When enacting the Virginia Act, the General Assembly anticipated that compensation benefits might be paid to injured employees other than those ordered by an award. Among the provisions of the act addressing payments made other than by the terms of the Virginia Act is Code § 65.2-520, entitled "Voluntary payments by employer," which provides:
Any payments made by the employer to the injured employee during the period of his disability, or to his dependents, which by the terms of this title were not due and payable when made, may, subject to the approval of the Commission, be deducted from the amount to be paid as compensation provided that, in the case of disability, such deductions shall be made by shortening the period during which compensation must be paid and not by reducing the amount of the weekly payment.
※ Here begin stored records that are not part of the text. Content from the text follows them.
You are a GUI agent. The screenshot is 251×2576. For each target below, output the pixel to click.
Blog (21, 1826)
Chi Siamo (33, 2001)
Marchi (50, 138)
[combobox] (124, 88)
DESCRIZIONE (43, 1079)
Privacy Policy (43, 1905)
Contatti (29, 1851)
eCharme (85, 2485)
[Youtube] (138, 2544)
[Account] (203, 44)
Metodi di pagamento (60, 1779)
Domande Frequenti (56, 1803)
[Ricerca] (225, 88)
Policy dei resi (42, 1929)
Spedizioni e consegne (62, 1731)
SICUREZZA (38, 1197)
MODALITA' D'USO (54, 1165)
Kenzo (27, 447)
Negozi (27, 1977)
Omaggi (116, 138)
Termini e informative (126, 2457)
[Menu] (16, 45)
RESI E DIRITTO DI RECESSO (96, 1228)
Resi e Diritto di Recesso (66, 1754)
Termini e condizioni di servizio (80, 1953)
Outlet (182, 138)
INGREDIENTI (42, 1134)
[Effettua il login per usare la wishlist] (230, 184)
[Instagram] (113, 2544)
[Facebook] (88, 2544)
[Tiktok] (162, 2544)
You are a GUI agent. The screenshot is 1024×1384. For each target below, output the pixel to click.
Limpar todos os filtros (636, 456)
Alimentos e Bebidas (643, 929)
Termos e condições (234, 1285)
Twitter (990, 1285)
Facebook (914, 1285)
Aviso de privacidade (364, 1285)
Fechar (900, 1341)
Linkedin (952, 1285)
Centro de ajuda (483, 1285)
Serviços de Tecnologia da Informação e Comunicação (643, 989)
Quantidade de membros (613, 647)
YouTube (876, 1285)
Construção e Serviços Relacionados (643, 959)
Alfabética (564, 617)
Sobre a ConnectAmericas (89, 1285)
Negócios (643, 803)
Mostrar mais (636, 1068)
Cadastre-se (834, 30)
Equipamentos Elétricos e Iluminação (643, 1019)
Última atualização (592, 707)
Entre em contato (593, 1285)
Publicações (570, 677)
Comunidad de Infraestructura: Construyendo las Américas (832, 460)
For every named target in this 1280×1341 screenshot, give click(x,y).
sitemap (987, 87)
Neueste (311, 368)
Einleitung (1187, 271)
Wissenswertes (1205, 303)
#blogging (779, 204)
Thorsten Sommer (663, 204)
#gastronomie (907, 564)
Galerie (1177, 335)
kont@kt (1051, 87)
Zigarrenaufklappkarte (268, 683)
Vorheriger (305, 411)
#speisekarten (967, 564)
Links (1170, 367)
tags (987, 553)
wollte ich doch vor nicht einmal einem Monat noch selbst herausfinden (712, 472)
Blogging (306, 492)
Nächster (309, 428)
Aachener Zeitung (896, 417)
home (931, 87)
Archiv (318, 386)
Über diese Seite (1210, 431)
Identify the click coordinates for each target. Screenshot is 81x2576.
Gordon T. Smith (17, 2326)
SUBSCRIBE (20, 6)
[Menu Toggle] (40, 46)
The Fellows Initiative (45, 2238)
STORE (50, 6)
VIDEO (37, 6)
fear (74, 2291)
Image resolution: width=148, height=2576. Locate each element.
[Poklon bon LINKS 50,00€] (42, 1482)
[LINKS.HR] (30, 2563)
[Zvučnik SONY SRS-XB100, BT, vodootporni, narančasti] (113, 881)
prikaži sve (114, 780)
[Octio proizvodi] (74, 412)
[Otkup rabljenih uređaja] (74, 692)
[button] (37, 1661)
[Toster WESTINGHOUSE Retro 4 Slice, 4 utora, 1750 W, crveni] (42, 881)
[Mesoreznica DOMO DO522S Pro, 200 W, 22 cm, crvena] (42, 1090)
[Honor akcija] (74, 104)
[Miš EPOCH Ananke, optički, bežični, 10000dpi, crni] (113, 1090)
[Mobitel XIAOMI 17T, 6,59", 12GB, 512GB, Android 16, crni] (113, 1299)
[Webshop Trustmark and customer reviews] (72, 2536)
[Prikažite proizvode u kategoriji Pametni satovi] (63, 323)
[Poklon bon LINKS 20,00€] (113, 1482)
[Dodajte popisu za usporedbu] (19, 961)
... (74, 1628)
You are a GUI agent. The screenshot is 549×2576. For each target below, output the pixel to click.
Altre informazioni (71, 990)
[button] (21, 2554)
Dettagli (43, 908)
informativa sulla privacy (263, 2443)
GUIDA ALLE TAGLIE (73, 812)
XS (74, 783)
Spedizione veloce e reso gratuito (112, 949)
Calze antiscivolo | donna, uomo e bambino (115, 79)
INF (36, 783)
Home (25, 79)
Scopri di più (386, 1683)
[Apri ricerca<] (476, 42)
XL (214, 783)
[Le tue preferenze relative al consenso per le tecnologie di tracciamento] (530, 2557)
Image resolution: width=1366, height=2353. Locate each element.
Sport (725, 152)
(Emphasis added). Subject to the approval of the commission, an employer is entitled to a credit for any "voluntary payment" it may have made to the employee. As defined by the statute, a payment is "voluntary" if it was not "due and payable" by "the terms of this title" when made. Thus, the disability payments employer paid claimant under the LHWCA were "voluntary" because when paid they were not "due and payable" under "the terms of' the Virginia Act. Therefore, the amounts paid under the LHWCA should have been deducted from employer's liability as determined by the commission. The statute makes no exception to its command, and its language directing that a credit be provided for "any" voluntary payments indicates an intent to provide a credit for all payments that fall v, within its classification of "voluntary."
Both employer and the deputy commissioner cite Tiller v. Long Homes, Inc., 228 Va. 343, 323 S.E.2d 71 (1984), as authority for their respective positions. In Tiller, the Supreme Court affirmed the commission's decision allowing the employer a credit against the award. The facts in Tiller are not the same as in the matter before us. The employer's overpayment in Tiller arose from its own mistake; employer's overpayment in this case resulted from payments made under the mandate of federal law. In both cases, however, the overpayments were "voluntary" as defined in the Virginia Act. A case more closely analogous to the one before us is Evans v. AT T Technologies, Inc., 332 N.C. 78, 418 S.E.2d 503 (1992). In Evans, the North Carolina Supreme Court held that an employer is entitled to a full dollar-for-dollar credit toward its workers' compensation liability for amounts paid prior to an award pursuant to the employer's disability plan.
We hold that the commission erred in concluding that employer was not entitled to credit for the amount employer paid under the LHWCA that exceeded its obligation under the Virginia Act.
Except as to the issue of credit, the decision of the commission is affirmed. On the issue of credit for payments made by employer under the LHWCA, the commission is reversed and the case remanded. Upon remand, the commission shall determine the amount paid by employer as compensation under the LHWCA, which amount shall be set off against employer's liability under the Virginia Act and credit shall be given to employer for the excess amount paid against any future liability it may have to claimant for the injury received.
Affirmed in part, reversed in part, and remanded.